SPFresh: incremental in-place updates for billion scale

August 16, 2025 · 3 min read

inspiration: you already know, im diving deep into ann indexes, and was looking into turbopuffer architecture - which points me to SPFresh making me very curious to know how it works.

SPFresh is a disk based cluster partitioned ANN index, which supports in-place updates and avoids global rebuilds, which are really expensive by continuously local rebalancing in billion scale vectors.

components:

LIRE -> lightweight incremental re-balance protocol
- A protocol which splits/merges the partitions (postings), wisely without rebuilding the global indexes
- It only re-assigns the partitions of the boundary vectors, during split/merge which violates NPA (nearest partition assignment) rule, as the rule says the vector needs to be assigned to partition where the centroid of it is nearest.
- two conditions to check only the boundary vectors, so you dont scan everything:
  - vectors from split posting where, old centroid is nearest compared to new with the boundary vector (might mean, neighbour posting is now closer)
  - vectors in the neighbour postings needs check if the new centroid is nearest to the boundary vectors.
- algorithm
  - insert/delete: append to the nearest posting (partition), mark deletes
  - split: if a posting grows beyond a limit, we split the posting even smaller
  - merge: if a posting shrinks than a lower threshold, we merge the postings into a single one
  - reassignment: after split/merge, it only checks for the vectors that violates NPA rule, and re-assign the vectors to right postings.
  - example:
```
Before split:
[ A ] --------- [ B ]
Centroid_A: (0,0)
Centroid_B: (5,0)

Vector v = (2,0) → in A (closer to (0,0))

After split A into A1 & A2:
Centroid_A1: (-1,0)
Centroid_A2: (2.5,0)

Now v is closer to A2 (ok), but some boundary points in B might be closer to A2 → reassign.
```
SPANN
- SPANN , a disk-based, balanced-partition ANN index. it clusters the dataset into many small postings stored on disk and builds an in-memory disk-aware search graph over the partition centroids. at query time, SPANN searches this centroid graph to quickly find the nearest partitions (e.g., top-64) and then scans only those postings for nearest neighbors. it also duplicates a small fraction of vectors near partition boundaries to improve recall.
- SPFresh extend SPANN with LIRE to balance the partitions in the disk efficiently
The research of SPFresh proves the split -> reassignment converges and wont cascade forever (assumption in euclidean distance)
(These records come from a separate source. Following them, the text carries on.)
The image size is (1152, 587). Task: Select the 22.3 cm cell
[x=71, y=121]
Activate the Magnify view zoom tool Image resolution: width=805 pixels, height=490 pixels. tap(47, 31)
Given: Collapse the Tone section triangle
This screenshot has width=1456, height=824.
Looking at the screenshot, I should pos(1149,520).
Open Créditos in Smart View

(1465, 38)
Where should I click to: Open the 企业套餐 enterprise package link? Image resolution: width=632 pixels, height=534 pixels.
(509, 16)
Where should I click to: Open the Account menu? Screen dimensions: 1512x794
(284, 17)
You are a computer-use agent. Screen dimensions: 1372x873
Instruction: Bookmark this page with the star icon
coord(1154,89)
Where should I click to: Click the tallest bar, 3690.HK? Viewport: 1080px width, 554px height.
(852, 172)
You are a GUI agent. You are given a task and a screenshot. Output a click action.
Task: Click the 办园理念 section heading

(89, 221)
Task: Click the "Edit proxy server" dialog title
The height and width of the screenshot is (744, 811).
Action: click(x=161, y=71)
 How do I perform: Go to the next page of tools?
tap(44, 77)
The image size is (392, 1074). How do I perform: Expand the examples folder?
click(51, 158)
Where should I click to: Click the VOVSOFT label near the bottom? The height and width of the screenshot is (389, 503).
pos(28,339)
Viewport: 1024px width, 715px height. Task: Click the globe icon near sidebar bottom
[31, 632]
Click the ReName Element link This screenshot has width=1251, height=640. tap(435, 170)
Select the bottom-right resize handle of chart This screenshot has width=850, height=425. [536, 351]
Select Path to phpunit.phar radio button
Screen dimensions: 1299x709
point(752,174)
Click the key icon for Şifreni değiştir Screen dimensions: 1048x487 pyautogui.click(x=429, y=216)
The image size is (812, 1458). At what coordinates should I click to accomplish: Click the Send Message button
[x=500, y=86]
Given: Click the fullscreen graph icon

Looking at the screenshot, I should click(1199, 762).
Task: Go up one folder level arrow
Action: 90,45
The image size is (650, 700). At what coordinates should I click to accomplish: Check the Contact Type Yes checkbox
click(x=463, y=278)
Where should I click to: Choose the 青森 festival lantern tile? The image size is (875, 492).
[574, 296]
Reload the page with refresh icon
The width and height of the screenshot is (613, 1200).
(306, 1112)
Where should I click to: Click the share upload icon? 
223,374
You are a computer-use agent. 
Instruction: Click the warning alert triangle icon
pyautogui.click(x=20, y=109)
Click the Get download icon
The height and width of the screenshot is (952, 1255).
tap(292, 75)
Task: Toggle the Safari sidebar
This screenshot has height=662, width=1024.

how to better apply spfresh for your vector index:

start with partition indexing of the vectors (like SPANN)
- Many small postings (partitions), centroid graph in memory and a fixed “visit-k postings” search budget.
set thresholds
- max_posting_len, min_posting_len
reassignment policy
- After split/merge, compute for candidates with two conditions and check only small neighbour fanouts (16-64 postings)
storage
- Always keep the postings append only, keep a version map so queries skip stale postings, garbage-collect later.

tweak the reassign logic based on the recall, latency of the queries.